- **Description of the task**: Your answer should restate each line of the data below word for word.
--- Material provided Enclosed Below ---
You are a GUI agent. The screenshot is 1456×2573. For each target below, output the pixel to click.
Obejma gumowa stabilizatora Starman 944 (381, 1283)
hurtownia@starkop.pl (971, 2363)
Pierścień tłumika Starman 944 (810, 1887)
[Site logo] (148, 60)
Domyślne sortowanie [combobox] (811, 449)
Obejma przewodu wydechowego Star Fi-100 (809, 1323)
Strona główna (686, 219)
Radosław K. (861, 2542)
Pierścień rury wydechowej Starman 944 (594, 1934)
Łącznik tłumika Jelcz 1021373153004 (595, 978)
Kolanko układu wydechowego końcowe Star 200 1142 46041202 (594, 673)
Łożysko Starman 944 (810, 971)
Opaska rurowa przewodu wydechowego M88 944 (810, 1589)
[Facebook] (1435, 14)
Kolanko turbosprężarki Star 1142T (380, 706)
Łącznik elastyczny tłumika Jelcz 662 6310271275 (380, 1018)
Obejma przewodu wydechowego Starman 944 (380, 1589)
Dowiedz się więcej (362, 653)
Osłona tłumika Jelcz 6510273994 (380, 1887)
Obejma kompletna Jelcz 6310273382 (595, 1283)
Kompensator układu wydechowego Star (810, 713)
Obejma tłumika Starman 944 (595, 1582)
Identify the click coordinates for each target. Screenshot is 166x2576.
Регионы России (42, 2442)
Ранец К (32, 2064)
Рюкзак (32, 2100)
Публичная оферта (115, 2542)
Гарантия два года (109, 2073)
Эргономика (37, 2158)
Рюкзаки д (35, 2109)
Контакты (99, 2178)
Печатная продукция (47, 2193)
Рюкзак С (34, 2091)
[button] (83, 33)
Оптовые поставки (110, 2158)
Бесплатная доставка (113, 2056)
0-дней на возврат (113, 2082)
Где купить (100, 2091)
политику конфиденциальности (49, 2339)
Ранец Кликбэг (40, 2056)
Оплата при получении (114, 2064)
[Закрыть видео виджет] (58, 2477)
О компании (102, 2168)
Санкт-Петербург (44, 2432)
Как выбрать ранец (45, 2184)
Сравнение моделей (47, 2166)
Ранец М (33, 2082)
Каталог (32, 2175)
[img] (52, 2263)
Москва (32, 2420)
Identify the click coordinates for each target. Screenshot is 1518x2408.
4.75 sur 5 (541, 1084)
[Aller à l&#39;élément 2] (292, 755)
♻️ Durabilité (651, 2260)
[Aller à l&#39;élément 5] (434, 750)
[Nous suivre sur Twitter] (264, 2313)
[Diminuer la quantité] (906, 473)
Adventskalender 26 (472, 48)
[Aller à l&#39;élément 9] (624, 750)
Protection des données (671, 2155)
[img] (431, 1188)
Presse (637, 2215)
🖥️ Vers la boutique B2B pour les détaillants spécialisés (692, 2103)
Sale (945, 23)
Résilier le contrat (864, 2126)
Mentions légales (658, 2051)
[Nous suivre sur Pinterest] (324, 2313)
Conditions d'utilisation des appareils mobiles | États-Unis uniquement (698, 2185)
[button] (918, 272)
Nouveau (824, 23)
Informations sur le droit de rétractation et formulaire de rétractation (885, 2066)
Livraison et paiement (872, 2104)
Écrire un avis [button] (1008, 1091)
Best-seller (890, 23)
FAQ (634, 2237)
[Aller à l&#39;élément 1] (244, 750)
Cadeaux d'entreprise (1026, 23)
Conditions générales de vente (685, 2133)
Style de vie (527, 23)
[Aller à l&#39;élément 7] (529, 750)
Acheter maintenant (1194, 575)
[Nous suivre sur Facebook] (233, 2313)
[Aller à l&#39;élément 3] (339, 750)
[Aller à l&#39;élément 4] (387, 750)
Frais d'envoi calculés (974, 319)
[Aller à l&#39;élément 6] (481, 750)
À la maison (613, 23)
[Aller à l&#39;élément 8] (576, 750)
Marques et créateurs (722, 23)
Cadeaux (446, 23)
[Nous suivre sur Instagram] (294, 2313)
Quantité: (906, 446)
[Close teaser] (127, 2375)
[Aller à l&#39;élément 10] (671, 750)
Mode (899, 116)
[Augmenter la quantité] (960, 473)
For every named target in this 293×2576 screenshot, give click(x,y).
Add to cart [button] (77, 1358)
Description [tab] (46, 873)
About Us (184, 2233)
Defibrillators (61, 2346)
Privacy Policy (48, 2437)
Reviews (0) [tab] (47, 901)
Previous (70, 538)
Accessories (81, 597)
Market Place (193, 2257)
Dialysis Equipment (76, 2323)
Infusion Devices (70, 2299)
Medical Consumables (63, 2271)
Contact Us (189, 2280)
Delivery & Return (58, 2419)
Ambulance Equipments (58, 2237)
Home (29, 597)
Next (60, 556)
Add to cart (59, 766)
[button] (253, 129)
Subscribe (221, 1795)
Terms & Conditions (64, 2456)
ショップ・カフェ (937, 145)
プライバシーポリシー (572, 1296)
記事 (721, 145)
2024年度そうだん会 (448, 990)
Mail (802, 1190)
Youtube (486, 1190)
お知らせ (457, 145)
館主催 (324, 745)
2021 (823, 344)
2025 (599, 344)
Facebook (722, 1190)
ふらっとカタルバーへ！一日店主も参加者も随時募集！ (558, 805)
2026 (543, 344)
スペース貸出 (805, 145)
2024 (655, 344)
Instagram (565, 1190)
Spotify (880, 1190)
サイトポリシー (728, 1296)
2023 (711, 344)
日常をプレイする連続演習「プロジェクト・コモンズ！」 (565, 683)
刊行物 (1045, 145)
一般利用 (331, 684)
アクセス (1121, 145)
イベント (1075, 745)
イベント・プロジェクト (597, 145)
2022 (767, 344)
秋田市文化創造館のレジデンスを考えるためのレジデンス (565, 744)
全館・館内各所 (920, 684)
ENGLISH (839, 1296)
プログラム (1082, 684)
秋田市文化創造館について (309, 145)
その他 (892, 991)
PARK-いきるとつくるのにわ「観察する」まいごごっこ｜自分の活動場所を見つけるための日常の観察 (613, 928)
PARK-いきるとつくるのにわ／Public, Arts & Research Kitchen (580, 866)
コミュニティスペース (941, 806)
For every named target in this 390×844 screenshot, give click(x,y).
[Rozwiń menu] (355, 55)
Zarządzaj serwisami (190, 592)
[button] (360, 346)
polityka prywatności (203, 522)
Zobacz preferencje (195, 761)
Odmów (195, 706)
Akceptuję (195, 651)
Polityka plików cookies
--- End of Enclosed Material provided ---
- **Result**:
You are a GUI agent. The screenshot is 1456×2573. For each target below, output the pixel to click.
Obejma gumowa stabilizatora Starman 944 (381, 1283)
hurtownia@starkop.pl (971, 2363)
Pierścień tłumika Starman 944 (810, 1887)
[Site logo] (148, 60)
Domyślne sortowanie [combobox] (811, 449)
Obejma przewodu wydechowego Star Fi-100 (809, 1323)
Strona główna (686, 219)
Radosław K. (861, 2542)
Pierścień rury wydechowej Starman 944 (594, 1934)
Łącznik tłumika Jelcz 1021373153004 (595, 978)
Kolanko układu wydechowego końcowe Star 200 1142 46041202 (594, 673)
Łożysko Starman 944 (810, 971)
Opaska rurowa przewodu wydechowego M88 944 (810, 1589)
[Facebook] (1435, 14)
Kolanko turbosprężarki Star 1142T (380, 706)
Łącznik elastyczny tłumika Jelcz 662 6310271275 (380, 1018)
Obejma przewodu wydechowego Starman 944 (380, 1589)
Dowiedz się więcej (362, 653)
Osłona tłumika Jelcz 6510273994 (380, 1887)
Obejma kompletna Jelcz 6310273382 (595, 1283)
Kompensator układu wydechowego Star (810, 713)
Obejma tłumika Starman 944 (595, 1582)
Identify the click coordinates for each target. Screenshot is 166x2576.
Регионы России (42, 2442)
Ранец К (32, 2064)
Рюкзак (32, 2100)
Публичная оферта (115, 2542)
Гарантия два года (109, 2073)
Эргономика (37, 2158)
Рюкзаки д (35, 2109)
Контакты (99, 2178)
Печатная продукция (47, 2193)
Рюкзак С (34, 2091)
[button] (83, 33)
Оптовые поставки (110, 2158)
Бесплатная доставка (113, 2056)
0-дней на возврат (113, 2082)
Где купить (100, 2091)
политику конфиденциальности (49, 2339)
Ранец Кликбэг (40, 2056)
Оплата при получении (114, 2064)
[Закрыть видео виджет] (58, 2477)
О компании (102, 2168)
Санкт-Петербург (44, 2432)
Как выбрать ранец (45, 2184)
Сравнение моделей (47, 2166)
Ранец М (33, 2082)
Каталог (32, 2175)
[img] (52, 2263)
Москва (32, 2420)
Identify the click coordinates for each target. Screenshot is 1518x2408.
4.75 sur 5 (541, 1084)
[Aller à l&#39;élément 2] (292, 755)
♻️ Durabilité (651, 2260)
[Aller à l&#39;élément 5] (434, 750)
[Nous suivre sur Twitter] (264, 2313)
[Diminuer la quantité] (906, 473)
Adventskalender 26 (472, 48)
[Aller à l&#39;élément 9] (624, 750)
Protection des données (671, 2155)
[img] (431, 1188)
Presse (637, 2215)
🖥️ Vers la boutique B2B pour les détaillants spécialisés (692, 2103)
Sale (945, 23)
Résilier le contrat (864, 2126)
Mentions légales (658, 2051)
[Nous suivre sur Pinterest] (324, 2313)
Conditions d'utilisation des appareils mobiles | États-Unis uniquement (698, 2185)
[button] (918, 272)
Nouveau (824, 23)
Informations sur le droit de rétractation et formulaire de rétractation (885, 2066)
Livraison et paiement (872, 2104)
Écrire un avis [button] (1008, 1091)
Best-seller (890, 23)
FAQ (634, 2237)
[Aller à l&#39;élément 1] (244, 750)
Cadeaux d'entreprise (1026, 23)
Conditions générales de vente (685, 2133)
Style de vie (527, 23)
[Aller à l&#39;élément 7] (529, 750)
Acheter maintenant (1194, 575)
[Nous suivre sur Facebook] (233, 2313)
[Aller à l&#39;élément 3] (339, 750)
[Aller à l&#39;élément 4] (387, 750)
Frais d'envoi calculés (974, 319)
[Aller à l&#39;élément 6] (481, 750)
À la maison (613, 23)
[Aller à l&#39;élément 8] (576, 750)
Marques et créateurs (722, 23)
Cadeaux (446, 23)
[Nous suivre sur Instagram] (294, 2313)
Quantité: (906, 446)
[Close teaser] (127, 2375)
[Aller à l&#39;élément 10] (671, 750)
Mode (899, 116)
[Augmenter la quantité] (960, 473)
For every named target in this 293×2576 screenshot, give click(x,y).
Add to cart [button] (77, 1358)
Description [tab] (46, 873)
About Us (184, 2233)
Defibrillators (61, 2346)
Privacy Policy (48, 2437)
Reviews (0) [tab] (47, 901)
Previous (70, 538)
Accessories (81, 597)
Market Place (193, 2257)
Dialysis Equipment (76, 2323)
Infusion Devices (70, 2299)
Medical Consumables (63, 2271)
Contact Us (189, 2280)
Delivery & Return (58, 2419)
Ambulance Equipments (58, 2237)
Home (29, 597)
Next (60, 556)
Add to cart (59, 766)
[button] (253, 129)
Subscribe (221, 1795)
Terms & Conditions (64, 2456)
ショップ・カフェ (937, 145)
プライバシーポリシー (572, 1296)
記事 (721, 145)
2024年度そうだん会 (448, 990)
Mail (802, 1190)
Youtube (486, 1190)
お知らせ (457, 145)
館主催 (324, 745)
2021 (823, 344)
2025 (599, 344)
Facebook (722, 1190)
ふらっとカタルバーへ！一日店主も参加者も随時募集！ (558, 805)
2026 (543, 344)
スペース貸出 (805, 145)
2024 (655, 344)
Instagram (565, 1190)
Spotify (880, 1190)
サイトポリシー (728, 1296)
2023 (711, 344)
日常をプレイする連続演習「プロジェクト・コモンズ！」 (565, 683)
刊行物 (1045, 145)
一般利用 (331, 684)
アクセス (1121, 145)
イベント (1075, 745)
イベント・プロジェクト (597, 145)
2022 (767, 344)
秋田市文化創造館のレジデンスを考えるためのレジデンス (565, 744)
全館・館内各所 (920, 684)
ENGLISH (839, 1296)
プログラム (1082, 684)
秋田市文化創造館について (309, 145)
その他 (892, 991)
PARK-いきるとつくるのにわ「観察する」まいごごっこ｜自分の活動場所を見つけるための日常の観察 (613, 928)
PARK-いきるとつくるのにわ／Public, Arts & Research Kitchen (580, 866)
コミュニティスペース (941, 806)
For every named target in this 390×844 screenshot, give click(x,y).
[Rozwiń menu] (355, 55)
Zarządzaj serwisami (190, 592)
[button] (360, 346)
polityka prywatności (203, 522)
Zobacz preferencje (195, 761)
Odmów (195, 706)
Akceptuję (195, 651)
Polityka plików cookies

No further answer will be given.